* **Exercise requirements**
Go through the records below and return each line that has "will" in it.

Records from a data collection:
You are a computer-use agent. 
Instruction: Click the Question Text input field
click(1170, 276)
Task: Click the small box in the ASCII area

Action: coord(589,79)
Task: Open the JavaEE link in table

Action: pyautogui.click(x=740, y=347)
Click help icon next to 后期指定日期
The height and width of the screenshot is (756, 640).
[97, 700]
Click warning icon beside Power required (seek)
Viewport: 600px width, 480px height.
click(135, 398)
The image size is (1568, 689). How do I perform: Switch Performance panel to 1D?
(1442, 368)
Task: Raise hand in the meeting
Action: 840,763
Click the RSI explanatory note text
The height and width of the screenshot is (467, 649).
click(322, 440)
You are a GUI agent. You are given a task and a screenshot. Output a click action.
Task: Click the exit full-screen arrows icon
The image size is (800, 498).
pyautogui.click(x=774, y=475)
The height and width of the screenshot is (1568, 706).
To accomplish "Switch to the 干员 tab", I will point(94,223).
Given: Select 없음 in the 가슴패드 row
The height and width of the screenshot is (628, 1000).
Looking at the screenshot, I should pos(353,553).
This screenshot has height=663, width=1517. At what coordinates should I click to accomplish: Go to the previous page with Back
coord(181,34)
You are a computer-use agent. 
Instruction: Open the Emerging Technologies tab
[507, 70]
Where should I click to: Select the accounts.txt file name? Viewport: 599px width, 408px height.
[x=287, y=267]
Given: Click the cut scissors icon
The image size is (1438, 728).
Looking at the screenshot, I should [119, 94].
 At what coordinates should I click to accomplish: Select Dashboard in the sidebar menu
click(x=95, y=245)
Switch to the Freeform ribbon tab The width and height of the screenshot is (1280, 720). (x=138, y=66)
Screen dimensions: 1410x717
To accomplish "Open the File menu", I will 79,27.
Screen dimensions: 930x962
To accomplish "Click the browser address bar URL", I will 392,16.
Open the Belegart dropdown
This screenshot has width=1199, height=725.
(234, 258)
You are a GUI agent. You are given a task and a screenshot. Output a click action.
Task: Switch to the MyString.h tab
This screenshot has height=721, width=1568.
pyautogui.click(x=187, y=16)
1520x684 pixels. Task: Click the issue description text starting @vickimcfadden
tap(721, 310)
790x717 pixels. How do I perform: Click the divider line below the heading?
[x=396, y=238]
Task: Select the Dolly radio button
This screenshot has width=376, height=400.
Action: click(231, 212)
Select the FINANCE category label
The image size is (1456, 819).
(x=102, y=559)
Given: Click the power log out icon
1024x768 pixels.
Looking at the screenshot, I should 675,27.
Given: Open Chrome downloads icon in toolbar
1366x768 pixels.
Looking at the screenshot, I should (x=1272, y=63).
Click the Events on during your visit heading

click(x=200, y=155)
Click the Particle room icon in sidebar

* **Your solution**
To accomplish "Switch to the 干员 tab", I will point(94,223).
To accomplish "Open the File menu", I will 79,27.
To accomplish "Click the browser address bar URL", I will 392,16.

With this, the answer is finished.